Power Outage While on Vacation: Protect Your Home

Power Outage While on Vacation: Protect Your Home

A power outage is a minor annoyance when you’re home and a real problem when you’re 1,000 miles away and can’t open the fridge, check the basement, or nudge the thermostat. The same blackout that means “light a candle” while you’re there can mean burst pipes, a flooded basement, or a freezer full of spoiled food while you’re gone. The good news: most of that risk is preventable with a short checklist before you leave and a couple of inexpensive backups.

What actually goes wrong when the power fails while you’re away

When you’re in the house, an outage is mostly an inconvenience because you’re there to react. You move food to a cooler, you notice water on the floor, you keep the place warm. Take the person out of the house and every one of those small fixes disappears. The outage runs for hours or days with nobody watching, and the damage compounds.

The four risks worth planning around are: frozen and burst pipes if the heat dies in winter, food spoilage in the fridge and freezer, basement flooding if your sump pump loses power during a storm, and a dark, unmonitored house from a security standpoint. There are also narrower concerns like medical devices left charging, refrigerated medication, and aquariums. Each one has a cheap mitigation, and most come down to either a backup power source or a person you trust with a key.

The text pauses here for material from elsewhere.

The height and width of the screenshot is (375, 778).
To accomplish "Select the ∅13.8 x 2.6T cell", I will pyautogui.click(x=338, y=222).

Frozen and burst pipes: the most expensive winter risk

If you’re traveling in cold weather and the furnace shuts off with the power, indoor temperatures can drop below freezing within hours. Water in the pipes expands as it freezes, and a burst pipe can flood a home for days before anyone notices. This is the single most costly thing on this list, and it’s also the most preventable.

The American Red Cross recommends that if you’re going away during cold weather, you leave the heat on, set no lower than 55°F. That keeps the building envelope warm enough to protect the plumbing if power returns or never fully drops. But heat only helps if the power stays on. For a longer trip, or anytime an extended outage is realistic, the more reliable move is to shut off the main water supply and drain the system: close the main shut-off valve, turn off the water heater, and open indoor and outdoor faucets to drain the pipes. With no water in the lines, there’s nothing to freeze and burst.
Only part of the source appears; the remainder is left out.